One of my favorite CWTs, here is the audio, video, and transcript.  Here is part of the summary:

She joined Tyler to discuss how she became obsessed with John Donne, the power of memorizing poetry, the political implications of suicide in the 17th century, the new evidence of Donne’s faith, the contagious intensity of thought in 17th century British life, the effect of the plague on national consciousness, the brutality of boys’ schooling, the thrills and dangers of rooftop walking, why children should be more mischievous, why she’d like to lower the voting age to 16, her favorite UK bookshop, the wonderful weirdness of Diana Wynne Jones, why she has at least one joke about Belgium in every book, what T.S. Eliot missed about John Donne, what it’s like to eat tarantula, the Kafka book she gives to toddlers, why The Book of Common Prayer is underrated, and more.

Here is one excerpt:

COWEN: Now, you have two books, Rooftoppers and Skysteppers, about rooftop walking. Some might call them children’s books. I’m not sure that’s exactly the right description, but what is the greatest danger with rooftop walking?

RUNDELL: Oh, it’s falling off.

COWEN: What leads you to fall off? If you’re rooftop walking, if you were to fall off, what would be the proximate cause of that event?

RUNDELL: Philippe Petit, who is, of course, one of the great roof walkers of the world and the man who strung the wire between the Twin Towers in 1977, talks about vertigo as a beast that has to be tamed piece by piece, that can never be overcome all at once.

Vertigo, he says, is not the fear that you will fall. It is the fear that you will jump. That, of course, is the thing that, when you are roof walking, you are taming. You are trying to unmoor your sense of danger and of not being able to trust yourself not to jump from your sense of beauty and the vision of a city that you get up high.

I roof-walk for very practical reasons: to see views that would otherwise be not really available to me in an increasingly privatized City of London.

And:

COWEN: For you, what is most interesting in Donne’s sermons?
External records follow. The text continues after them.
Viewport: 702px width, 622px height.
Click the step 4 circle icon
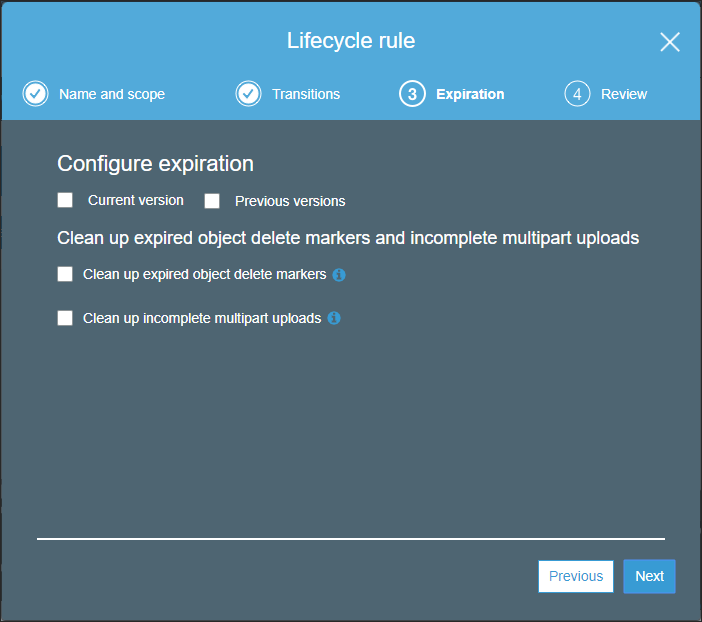click(578, 94)
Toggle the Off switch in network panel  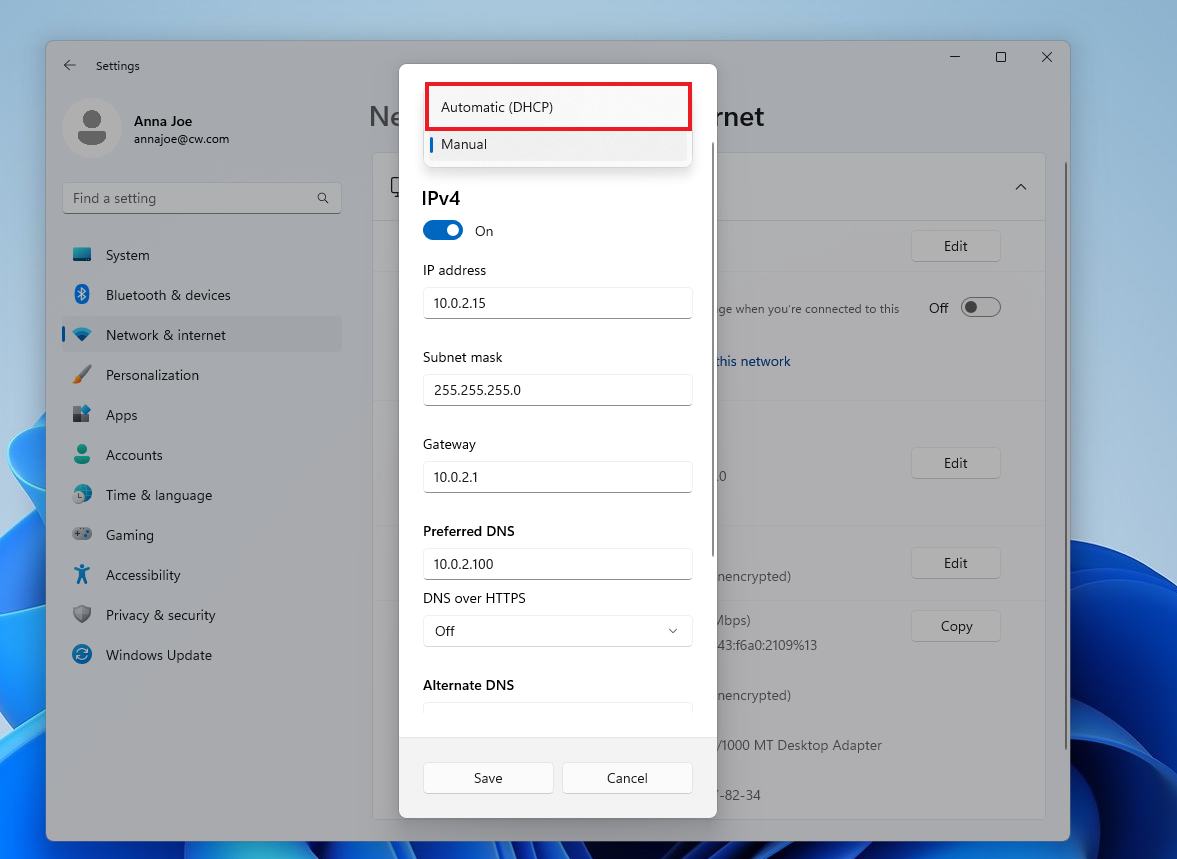coord(980,307)
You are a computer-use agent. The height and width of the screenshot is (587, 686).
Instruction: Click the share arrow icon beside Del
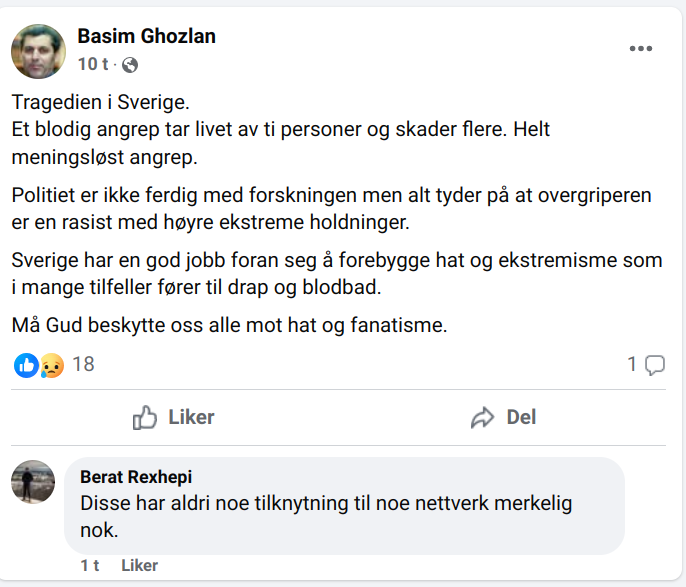click(483, 418)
RUNDELL: The thing I find most interesting would be the radical honesty that he has — that you will find in so few other sermons of the time — about the difficulty of finding God. He is a man who writes often with certainty about the idea of reaching the infinite, the divine. But he also writes this famous passage where he says, “I summon God and my angels, and when God and the angels are there, I neglect them for . . .” I forget what it is. “The sound of a carriage, a straw under my knee, a thought, a chimera, and nothing and everything.”

That sense that, even though he had a brain that could control incredibly rigorous poetry, he did not have a brain that would control itself in prayer. He offered that to his congregation as a vulnerability and a piece of honesty that so few sermoners of the time — who thought of themselves more as a regulatory ideal that should never admit vulnerability — would offer.

Definitely recommended.  And Katherine’s recent book Super-Infinite: The Transformations of John Donne was perhaps my favorite book of last year.